Este material é exclusivamente informativo e educativo — NÃO é indicação de uso, prescrição nem promessa de resultado. Os 5 tratamentos comparados aqui têm naturezas diferentes: os lasers (CO2 fracionado e ablativo tradicional) são procedimentos de energia; o peeling de fenol é um ato de profissional habilitado — e, como você vai ler no bloco 3, tem hoje uma situação regulatória específica no Brasil que muda a própria disponibilidade da opção; a radiofrequência microagulhada é procedimento de indução percutânea; e os bioestimuladores injetáveis (ácido poli-L-lático e hidroxiapatita de cálcio) são procedimentos biomédicos/médicos de infusão de ativo. A primeira etapa é sempre uma avaliação presencial — nunca a escolha do tratamento por conta própria com base numa tabela da internet.
Toda semana alguém pergunta se dá para “apagar” aquelas linhas verticais entre os seios — e a resposta séria começa entendendo de onde elas vêm, porque isso muda o tratamento certo. Não é só sol. Uma revisão de referência sobre o tema mostrou que rugas de expressão e “rugas de sono” têm etiologia, localização e padrão anatômico diferentes: dormir de lado ou de bruços gera forças de compressão, cisalhamento e estiramento sustentadas por horas, todas as noites, num ponto fixo da pele (Anson, 2016).
Esse estudo foi conduzido no rosto — não temos, até hoje, um ensaio equivalente medindo especificamente a compressão do sono no colo. Mas o princípio mecânico é o mesmo tecido: pele fina, pouca gordura de sustentação, dobra repetida no mesmo vinco todas as noites. É por isso que, adiante nesta apostila, o “erro mais comum” não é escolher o tratamento errado — é tratar a ruga e ignorar a causa mecânica que continua ativa depois da última sessão.
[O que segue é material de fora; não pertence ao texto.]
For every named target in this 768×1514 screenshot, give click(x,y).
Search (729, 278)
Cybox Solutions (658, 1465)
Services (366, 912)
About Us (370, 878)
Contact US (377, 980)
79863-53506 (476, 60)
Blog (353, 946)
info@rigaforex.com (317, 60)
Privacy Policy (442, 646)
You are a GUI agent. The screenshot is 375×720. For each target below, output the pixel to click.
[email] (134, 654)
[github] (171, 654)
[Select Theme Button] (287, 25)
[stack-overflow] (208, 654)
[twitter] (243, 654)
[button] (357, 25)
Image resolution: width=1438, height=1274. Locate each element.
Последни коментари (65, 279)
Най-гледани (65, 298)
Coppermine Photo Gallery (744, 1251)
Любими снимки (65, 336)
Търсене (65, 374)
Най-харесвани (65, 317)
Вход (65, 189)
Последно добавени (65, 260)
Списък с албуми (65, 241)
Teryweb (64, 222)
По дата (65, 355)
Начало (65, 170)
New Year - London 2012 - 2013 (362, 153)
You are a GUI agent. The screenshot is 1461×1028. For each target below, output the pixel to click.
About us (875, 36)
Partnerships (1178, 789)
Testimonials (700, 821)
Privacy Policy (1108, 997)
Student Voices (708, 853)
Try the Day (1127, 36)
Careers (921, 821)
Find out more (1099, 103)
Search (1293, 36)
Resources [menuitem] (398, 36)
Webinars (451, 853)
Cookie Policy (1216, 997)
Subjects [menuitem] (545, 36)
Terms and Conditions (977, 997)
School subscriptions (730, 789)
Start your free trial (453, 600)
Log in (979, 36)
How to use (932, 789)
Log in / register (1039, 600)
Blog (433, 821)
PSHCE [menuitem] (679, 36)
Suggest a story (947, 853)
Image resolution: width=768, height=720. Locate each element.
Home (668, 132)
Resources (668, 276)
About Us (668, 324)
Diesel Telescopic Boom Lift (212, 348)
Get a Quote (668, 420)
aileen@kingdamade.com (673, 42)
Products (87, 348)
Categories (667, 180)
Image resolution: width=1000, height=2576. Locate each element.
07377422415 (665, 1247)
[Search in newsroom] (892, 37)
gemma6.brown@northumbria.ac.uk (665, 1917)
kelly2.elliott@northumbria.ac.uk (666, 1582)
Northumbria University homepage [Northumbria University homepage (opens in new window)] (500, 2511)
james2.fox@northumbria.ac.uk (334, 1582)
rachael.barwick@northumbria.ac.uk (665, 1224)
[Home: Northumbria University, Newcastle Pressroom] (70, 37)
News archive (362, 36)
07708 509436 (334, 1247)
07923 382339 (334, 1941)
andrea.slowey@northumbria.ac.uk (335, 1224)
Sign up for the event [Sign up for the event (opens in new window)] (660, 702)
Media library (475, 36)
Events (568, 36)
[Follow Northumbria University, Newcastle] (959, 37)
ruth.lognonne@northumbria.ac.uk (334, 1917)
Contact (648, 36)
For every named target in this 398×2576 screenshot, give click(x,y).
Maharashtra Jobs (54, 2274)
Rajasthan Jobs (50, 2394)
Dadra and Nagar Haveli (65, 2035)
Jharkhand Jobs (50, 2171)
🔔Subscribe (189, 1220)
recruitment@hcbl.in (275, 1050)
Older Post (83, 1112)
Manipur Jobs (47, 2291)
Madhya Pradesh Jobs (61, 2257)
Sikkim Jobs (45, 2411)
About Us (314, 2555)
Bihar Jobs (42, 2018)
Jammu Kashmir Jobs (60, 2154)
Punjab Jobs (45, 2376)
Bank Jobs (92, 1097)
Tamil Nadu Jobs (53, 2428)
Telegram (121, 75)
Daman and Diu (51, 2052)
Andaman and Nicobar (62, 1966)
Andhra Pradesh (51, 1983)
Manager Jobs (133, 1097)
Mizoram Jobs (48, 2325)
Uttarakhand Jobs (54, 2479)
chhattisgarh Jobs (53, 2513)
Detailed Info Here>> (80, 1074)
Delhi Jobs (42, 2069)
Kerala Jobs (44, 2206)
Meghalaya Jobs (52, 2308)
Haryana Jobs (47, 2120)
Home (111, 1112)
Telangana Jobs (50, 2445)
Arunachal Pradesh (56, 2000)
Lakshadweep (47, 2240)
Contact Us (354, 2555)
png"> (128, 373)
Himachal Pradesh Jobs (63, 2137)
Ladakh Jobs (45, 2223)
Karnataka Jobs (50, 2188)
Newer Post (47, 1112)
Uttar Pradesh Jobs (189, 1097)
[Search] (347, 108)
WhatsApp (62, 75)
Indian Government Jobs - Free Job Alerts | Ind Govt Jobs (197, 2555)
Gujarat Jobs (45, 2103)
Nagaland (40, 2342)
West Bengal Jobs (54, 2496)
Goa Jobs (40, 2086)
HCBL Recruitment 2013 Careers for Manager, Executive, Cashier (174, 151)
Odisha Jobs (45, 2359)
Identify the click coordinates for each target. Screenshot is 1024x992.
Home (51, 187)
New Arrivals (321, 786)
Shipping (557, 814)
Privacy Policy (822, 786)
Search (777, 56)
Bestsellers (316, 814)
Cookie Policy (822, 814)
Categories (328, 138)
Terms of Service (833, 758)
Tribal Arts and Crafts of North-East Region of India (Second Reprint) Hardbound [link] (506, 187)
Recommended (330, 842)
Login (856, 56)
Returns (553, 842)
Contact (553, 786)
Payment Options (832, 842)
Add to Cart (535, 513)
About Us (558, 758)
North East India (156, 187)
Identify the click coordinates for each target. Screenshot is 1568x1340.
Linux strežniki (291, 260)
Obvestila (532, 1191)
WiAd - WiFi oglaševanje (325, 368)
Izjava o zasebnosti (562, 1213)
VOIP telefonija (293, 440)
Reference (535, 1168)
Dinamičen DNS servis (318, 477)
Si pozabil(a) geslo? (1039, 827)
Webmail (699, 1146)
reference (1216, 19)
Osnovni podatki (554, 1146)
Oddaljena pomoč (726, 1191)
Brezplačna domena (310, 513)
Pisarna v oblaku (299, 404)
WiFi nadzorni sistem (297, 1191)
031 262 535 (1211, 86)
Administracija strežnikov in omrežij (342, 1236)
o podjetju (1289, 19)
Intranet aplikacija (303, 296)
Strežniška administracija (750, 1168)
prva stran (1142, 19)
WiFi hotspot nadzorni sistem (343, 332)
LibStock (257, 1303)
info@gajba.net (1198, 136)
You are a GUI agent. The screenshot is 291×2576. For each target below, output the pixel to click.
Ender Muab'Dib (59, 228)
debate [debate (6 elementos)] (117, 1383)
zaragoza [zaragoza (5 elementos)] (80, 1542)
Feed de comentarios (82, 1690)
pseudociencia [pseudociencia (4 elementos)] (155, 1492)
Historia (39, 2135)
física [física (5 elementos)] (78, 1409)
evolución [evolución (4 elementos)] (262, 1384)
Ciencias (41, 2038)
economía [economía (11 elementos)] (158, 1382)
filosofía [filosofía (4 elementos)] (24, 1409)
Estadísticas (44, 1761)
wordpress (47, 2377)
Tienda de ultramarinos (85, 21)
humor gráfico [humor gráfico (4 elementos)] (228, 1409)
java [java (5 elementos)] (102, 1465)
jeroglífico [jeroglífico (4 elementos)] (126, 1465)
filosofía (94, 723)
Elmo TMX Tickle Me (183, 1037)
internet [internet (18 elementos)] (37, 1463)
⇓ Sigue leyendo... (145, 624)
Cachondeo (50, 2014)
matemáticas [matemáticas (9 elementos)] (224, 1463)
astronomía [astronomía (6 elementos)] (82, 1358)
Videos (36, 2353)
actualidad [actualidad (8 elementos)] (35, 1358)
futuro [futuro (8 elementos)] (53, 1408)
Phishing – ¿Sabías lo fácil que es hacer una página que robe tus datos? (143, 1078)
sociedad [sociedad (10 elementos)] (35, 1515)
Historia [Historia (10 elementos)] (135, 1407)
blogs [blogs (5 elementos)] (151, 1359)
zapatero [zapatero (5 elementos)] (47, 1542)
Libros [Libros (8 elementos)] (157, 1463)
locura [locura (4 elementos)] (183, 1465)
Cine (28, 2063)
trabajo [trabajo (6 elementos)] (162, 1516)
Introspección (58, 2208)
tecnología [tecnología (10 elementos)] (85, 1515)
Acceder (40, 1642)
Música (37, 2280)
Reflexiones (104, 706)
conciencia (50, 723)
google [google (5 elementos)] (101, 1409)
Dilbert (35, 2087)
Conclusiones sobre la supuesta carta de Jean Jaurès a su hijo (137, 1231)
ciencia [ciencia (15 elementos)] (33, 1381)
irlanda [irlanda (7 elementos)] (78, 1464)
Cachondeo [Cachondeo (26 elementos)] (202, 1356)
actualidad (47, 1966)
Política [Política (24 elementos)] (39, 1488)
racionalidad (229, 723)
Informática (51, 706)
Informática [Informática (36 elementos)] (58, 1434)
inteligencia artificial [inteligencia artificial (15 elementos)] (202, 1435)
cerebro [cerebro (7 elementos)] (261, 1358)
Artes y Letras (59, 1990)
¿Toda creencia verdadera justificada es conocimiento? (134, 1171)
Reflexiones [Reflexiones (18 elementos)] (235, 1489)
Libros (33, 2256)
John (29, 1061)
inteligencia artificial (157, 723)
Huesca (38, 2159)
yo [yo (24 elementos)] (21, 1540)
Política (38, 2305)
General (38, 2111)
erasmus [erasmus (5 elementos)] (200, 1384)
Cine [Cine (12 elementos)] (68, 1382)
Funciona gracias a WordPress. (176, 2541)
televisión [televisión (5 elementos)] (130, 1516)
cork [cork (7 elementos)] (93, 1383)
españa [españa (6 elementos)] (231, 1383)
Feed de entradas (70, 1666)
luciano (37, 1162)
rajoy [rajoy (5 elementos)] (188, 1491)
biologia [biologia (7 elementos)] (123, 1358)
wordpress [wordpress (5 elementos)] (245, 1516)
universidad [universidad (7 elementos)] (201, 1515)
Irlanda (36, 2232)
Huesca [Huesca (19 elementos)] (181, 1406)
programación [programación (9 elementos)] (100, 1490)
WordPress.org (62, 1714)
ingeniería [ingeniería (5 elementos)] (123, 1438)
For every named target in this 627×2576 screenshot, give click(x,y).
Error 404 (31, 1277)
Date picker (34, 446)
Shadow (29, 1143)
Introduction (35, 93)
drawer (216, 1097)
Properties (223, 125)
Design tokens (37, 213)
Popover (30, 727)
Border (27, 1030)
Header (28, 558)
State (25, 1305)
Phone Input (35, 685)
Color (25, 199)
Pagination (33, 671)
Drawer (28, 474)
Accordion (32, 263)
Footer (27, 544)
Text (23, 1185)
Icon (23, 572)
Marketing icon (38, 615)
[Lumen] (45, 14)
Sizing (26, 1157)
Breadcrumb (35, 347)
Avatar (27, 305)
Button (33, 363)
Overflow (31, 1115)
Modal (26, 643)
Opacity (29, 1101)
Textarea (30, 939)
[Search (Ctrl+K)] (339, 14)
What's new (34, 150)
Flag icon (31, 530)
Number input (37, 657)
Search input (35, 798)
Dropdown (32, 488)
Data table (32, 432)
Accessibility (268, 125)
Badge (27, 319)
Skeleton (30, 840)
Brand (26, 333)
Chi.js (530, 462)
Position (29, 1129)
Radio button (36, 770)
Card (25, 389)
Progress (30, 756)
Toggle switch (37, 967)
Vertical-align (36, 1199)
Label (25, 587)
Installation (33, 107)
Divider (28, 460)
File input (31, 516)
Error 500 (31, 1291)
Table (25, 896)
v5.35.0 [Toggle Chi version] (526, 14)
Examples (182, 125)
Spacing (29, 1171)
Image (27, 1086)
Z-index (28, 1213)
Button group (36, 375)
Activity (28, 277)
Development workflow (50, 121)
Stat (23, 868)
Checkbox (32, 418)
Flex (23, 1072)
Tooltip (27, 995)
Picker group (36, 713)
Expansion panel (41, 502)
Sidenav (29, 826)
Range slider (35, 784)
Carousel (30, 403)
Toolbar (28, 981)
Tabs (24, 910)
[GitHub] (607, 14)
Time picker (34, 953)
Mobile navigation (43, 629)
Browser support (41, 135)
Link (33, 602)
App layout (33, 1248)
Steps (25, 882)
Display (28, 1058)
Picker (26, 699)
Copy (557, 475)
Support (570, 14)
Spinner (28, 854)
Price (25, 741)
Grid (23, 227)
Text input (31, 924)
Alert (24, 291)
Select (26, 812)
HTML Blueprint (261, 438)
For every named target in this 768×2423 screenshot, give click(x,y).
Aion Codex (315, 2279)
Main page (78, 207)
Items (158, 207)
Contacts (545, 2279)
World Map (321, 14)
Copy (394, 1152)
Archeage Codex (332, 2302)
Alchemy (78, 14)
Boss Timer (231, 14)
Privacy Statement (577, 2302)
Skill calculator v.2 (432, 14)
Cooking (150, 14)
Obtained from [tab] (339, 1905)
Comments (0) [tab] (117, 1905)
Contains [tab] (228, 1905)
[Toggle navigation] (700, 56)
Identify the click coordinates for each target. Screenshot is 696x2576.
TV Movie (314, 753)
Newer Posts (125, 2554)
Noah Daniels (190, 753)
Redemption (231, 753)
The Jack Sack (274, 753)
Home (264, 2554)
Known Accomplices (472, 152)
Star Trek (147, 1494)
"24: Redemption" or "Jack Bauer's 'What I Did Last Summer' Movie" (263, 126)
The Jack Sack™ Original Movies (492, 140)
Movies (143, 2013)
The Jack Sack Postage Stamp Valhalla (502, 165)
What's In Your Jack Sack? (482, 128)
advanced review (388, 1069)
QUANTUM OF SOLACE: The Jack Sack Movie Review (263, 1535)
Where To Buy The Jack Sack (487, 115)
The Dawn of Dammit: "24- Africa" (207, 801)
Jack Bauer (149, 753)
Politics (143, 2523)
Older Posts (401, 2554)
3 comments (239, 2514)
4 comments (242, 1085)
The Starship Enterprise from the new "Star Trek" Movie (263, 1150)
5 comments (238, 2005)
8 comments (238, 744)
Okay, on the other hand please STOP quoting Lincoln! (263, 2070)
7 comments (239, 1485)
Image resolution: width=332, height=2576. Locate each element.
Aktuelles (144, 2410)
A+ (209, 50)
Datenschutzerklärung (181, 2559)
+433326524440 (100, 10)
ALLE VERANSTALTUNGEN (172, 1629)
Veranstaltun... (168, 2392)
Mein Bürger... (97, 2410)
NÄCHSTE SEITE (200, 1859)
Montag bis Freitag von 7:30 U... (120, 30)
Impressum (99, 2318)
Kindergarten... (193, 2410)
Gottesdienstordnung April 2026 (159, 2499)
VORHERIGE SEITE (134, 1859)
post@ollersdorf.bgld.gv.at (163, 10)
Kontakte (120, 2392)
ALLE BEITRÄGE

A pele do colo tem menos gordura subcutânea e menos glândulas sebáceas do que a face, o que a torna mecanicamente mais vulnerável à dobra repetida. Anson, Kane e Lambros (2016), em revisão de referência sobre o tema, descrevem que forças de compressão, cisalhamento e estresse atuam sobre a pele nas posições laterais e de bruços — e que esse tipo de ruga, ao contrário da ruga de expressão (causada por contração muscular), pode se tornar uma marca fixa mesmo sem nenhum músculo envolvido, simplesmente pelo tempo de dobra acumulado noite após noite.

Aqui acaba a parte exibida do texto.